A novel application of cyclic voltammetry for direct investigation of metabolic intermediates in microsomal azo reduction

We have established that reduction of azo dyes structurally related to 4-(dimethylamino)-azobenzene (DAB) by rat liver microsomal cytochrome P-450 requires a polar electron-donating substituent on one ring. Reduction of azo dyes containing only electron-donating substituents is insensitive to both oxygen and CO (I substrates). However, reduction of azo dyes containing electron-withdrawing substituents as well is sensitive to both oxygen and CO (S substrates). Positive, irreversible potentials were observed by cyclic voltammetry (CV) in anhydrous solutions for both I and S substrates but not for the nonreducible azo dyes. This positive potential permits electron transfer to dyes from NADPH-cytochrome P-450 reductase and from cytochrome P-450, both of which have negative potentials. Reduction products retaining electron-donating groups (amino, phenolic) also exhibited positive potentials, implying that these groups contribute the positive potential in the dye molecule.
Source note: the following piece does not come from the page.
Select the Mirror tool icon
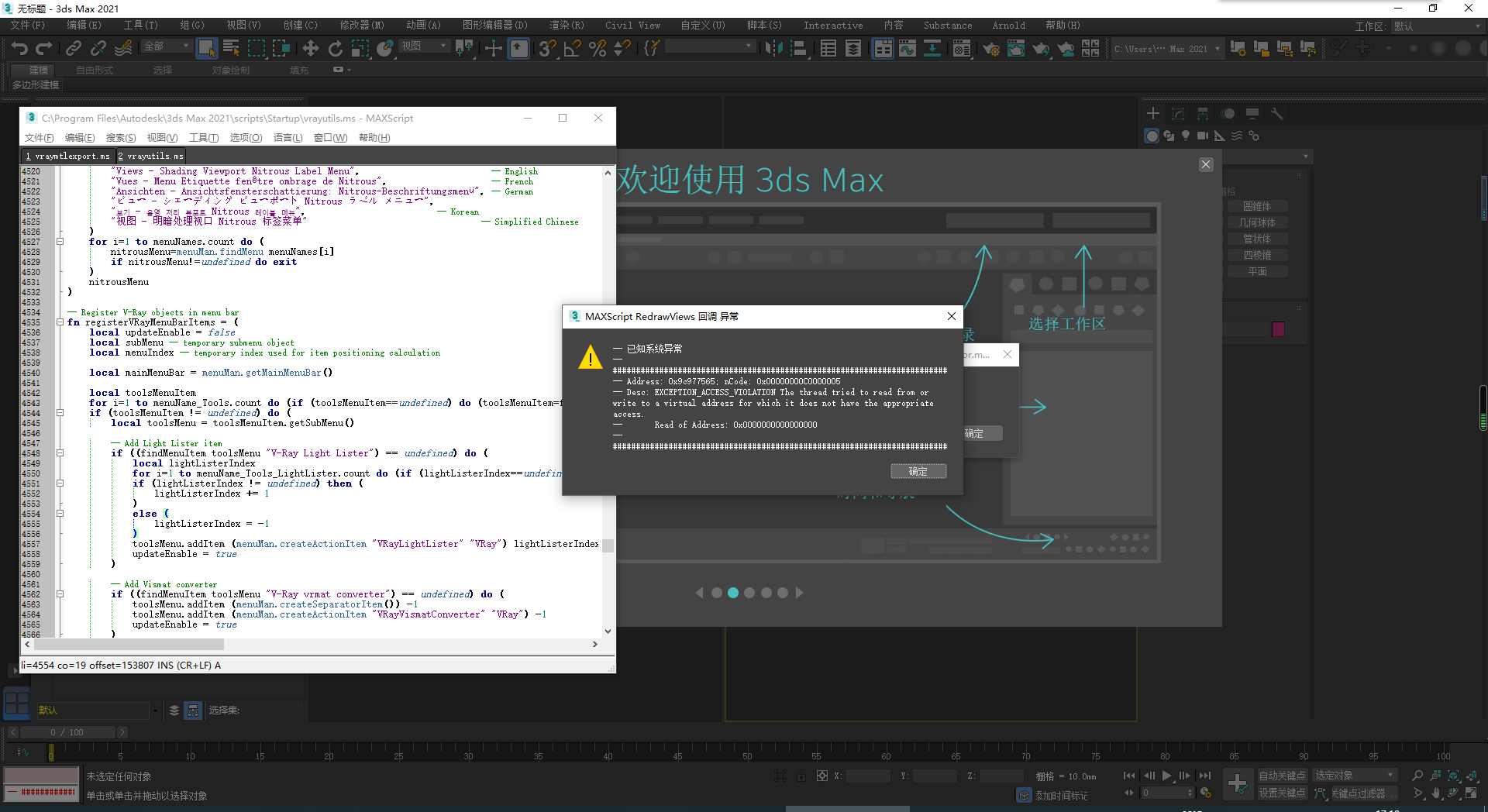 (x=773, y=48)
All substrates also exhibited two negative potentials with a clear distinction between I and S substrates. The latter exhibited, on average, potentials that were less negative than the former by about 0.6 V. This is consistent with the more rapid reduction of S substrates by liver microsomes [Zbaida and Levine (1990) Biochem. Pharmacol. 40, 2415-2423]. Admitting air to the system quenched the first potential for S but not for I substrates, which is consistent with the oxygen sensitivities of their reduction. Addition of water significantly shifted the second negative potential to a more positive value, ultimately leading to single negative potential. The water permits rapid protonation of the two-electron-reduced intermediate, facilitating further reduction.